**Instructions for the task**
Reproduce, without any changes, the lines of the listing below from the one containing "Unlink the 5thtext image using the X icon" through the one containing "Image resolution: width=1280", both ends included.

══ Material for the task ══

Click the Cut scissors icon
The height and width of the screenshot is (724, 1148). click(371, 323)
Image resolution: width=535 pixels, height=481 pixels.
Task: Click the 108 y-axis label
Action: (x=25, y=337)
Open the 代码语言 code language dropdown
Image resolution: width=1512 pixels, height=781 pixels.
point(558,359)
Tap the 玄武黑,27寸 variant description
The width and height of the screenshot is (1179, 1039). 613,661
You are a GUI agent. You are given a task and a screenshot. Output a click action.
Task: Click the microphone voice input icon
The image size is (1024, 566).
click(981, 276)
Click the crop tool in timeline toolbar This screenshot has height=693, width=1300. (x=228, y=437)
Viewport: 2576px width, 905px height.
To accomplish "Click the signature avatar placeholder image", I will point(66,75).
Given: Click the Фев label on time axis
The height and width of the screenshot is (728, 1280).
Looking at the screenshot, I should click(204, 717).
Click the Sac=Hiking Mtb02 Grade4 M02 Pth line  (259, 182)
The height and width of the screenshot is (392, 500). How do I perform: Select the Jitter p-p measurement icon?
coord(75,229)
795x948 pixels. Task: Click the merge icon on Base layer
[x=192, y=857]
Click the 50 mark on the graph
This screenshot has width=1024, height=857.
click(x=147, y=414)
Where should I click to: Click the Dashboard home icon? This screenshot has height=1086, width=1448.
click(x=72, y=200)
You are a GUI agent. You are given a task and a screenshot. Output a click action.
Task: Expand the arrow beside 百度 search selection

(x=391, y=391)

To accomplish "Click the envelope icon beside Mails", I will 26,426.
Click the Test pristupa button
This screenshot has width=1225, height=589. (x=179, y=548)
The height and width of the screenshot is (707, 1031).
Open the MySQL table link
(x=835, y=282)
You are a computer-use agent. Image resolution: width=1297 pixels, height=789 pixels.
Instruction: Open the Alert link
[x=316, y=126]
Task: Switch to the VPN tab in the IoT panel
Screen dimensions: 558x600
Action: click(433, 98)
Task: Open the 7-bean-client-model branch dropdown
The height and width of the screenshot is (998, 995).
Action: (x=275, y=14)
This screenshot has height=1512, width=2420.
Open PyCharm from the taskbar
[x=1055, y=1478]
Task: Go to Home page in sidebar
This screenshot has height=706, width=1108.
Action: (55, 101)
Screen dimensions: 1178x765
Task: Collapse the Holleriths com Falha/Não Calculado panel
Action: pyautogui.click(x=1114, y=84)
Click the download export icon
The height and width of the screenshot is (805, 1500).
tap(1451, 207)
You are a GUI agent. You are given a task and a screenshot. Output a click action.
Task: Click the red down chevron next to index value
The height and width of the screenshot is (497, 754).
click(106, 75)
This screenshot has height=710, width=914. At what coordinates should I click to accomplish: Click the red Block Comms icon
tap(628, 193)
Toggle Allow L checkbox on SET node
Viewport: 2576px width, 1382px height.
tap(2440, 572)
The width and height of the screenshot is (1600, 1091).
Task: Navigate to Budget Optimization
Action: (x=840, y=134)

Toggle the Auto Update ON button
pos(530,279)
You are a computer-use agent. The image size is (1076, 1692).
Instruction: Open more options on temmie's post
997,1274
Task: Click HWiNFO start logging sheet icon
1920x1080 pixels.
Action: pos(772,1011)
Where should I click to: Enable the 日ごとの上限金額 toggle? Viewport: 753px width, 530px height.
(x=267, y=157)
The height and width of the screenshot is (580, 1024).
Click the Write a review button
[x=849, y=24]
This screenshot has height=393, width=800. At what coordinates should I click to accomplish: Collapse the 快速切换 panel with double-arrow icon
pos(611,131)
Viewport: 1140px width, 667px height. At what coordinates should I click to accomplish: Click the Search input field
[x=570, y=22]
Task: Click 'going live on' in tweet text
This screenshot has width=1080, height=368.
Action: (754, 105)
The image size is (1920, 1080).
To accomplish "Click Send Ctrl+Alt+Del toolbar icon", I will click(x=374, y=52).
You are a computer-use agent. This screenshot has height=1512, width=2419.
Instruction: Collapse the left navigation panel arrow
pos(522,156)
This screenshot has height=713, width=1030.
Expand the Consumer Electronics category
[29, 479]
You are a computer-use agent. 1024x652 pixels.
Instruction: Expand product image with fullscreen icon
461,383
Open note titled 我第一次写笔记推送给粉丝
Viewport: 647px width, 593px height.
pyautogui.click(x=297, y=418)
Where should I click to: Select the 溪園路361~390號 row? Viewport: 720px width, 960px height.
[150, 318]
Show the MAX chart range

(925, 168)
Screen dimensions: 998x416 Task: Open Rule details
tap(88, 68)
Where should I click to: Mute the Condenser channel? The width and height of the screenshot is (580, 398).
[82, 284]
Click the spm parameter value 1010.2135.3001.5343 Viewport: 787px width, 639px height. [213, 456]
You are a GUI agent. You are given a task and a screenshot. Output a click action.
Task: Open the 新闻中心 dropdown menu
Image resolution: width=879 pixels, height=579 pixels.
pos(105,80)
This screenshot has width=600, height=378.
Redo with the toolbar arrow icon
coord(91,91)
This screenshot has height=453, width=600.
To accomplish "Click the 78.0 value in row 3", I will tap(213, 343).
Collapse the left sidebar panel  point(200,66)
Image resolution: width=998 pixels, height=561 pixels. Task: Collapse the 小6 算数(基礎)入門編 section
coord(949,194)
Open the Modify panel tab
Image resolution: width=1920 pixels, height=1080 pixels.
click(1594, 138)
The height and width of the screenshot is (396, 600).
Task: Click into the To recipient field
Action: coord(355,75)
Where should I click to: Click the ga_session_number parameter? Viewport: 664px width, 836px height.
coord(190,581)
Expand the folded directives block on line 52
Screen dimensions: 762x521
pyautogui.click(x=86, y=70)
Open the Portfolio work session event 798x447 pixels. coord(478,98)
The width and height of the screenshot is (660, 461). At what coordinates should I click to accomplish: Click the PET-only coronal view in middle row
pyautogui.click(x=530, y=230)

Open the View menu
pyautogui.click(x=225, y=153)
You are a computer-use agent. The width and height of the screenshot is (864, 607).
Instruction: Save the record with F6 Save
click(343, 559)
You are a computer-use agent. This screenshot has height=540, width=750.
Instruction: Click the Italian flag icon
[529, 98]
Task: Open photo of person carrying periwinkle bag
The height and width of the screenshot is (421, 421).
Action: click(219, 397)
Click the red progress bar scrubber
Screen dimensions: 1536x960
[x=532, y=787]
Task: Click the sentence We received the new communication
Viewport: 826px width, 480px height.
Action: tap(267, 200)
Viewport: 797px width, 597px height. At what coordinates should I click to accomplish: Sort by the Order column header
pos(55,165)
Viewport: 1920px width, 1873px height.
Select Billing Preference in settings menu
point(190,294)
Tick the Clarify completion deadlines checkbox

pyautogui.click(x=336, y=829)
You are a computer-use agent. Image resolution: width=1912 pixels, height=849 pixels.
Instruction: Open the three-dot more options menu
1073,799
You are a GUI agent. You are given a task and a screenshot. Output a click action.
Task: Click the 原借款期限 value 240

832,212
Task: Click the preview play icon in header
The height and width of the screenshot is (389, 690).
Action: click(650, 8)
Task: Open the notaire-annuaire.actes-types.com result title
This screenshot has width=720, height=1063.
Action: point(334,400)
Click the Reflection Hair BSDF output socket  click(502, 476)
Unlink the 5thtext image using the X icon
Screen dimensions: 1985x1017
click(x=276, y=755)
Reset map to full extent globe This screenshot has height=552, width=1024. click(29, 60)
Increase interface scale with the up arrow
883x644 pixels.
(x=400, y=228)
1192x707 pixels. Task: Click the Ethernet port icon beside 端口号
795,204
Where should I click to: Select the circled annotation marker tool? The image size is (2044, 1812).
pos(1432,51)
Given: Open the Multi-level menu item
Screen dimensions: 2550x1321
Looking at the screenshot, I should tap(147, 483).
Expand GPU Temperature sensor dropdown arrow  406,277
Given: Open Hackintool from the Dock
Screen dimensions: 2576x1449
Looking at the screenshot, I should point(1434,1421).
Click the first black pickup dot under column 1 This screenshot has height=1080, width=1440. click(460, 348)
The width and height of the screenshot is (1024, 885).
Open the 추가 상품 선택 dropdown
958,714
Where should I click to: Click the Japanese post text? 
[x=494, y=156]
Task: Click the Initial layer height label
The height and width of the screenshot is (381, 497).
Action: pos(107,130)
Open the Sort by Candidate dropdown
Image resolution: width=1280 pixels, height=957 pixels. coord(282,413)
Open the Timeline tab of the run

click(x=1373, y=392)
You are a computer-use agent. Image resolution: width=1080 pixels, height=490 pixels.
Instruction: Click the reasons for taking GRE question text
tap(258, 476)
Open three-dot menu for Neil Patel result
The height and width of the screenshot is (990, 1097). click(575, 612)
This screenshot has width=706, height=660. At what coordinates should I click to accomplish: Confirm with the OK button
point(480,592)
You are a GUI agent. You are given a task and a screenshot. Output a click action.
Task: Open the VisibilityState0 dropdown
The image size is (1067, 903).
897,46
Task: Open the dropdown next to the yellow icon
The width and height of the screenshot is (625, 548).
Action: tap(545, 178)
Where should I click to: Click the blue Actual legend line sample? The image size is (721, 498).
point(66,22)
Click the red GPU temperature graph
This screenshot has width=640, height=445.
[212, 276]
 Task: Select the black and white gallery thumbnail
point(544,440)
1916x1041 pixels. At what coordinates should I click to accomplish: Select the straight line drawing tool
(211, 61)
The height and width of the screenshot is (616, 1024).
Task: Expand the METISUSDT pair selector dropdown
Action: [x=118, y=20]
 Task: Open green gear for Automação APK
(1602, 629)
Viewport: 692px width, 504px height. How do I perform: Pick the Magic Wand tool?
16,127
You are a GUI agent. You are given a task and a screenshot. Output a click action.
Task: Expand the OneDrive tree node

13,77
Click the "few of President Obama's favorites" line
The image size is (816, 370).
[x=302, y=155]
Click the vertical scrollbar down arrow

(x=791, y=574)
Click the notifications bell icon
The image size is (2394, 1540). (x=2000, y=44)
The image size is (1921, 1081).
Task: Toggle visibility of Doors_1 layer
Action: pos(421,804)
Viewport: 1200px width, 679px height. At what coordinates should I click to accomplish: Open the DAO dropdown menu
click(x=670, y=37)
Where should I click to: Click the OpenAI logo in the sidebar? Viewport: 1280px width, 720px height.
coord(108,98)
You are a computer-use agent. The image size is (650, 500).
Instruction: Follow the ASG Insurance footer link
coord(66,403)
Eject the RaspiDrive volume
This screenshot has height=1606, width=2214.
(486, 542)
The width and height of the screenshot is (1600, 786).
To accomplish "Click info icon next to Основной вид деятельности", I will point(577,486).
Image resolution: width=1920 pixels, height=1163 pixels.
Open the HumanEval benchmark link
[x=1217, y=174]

═══

**Task output**
Unlink the 5thtext image using the X icon
Screen dimensions: 1985x1017
click(x=276, y=755)
Reset map to full extent globe This screenshot has height=552, width=1024. click(29, 60)
Increase interface scale with the up arrow
883x644 pixels.
(x=400, y=228)
1192x707 pixels. Task: Click the Ethernet port icon beside 端口号
795,204
Where should I click to: Select the circled annotation marker tool? The image size is (2044, 1812).
pos(1432,51)
Given: Open the Multi-level menu item
Screen dimensions: 2550x1321
Looking at the screenshot, I should tap(147, 483).
Expand GPU Temperature sensor dropdown arrow  406,277
Given: Open Hackintool from the Dock
Screen dimensions: 2576x1449
Looking at the screenshot, I should point(1434,1421).
Click the first black pickup dot under column 1 This screenshot has height=1080, width=1440. click(460, 348)
The width and height of the screenshot is (1024, 885).
Open the 추가 상품 선택 dropdown
958,714
Where should I click to: Click the Japanese post text? 
[x=494, y=156]
Task: Click the Initial layer height label
The height and width of the screenshot is (381, 497).
Action: pos(107,130)
Open the Sort by Candidate dropdown
Image resolution: width=1280 pixels, height=957 pixels. coord(282,413)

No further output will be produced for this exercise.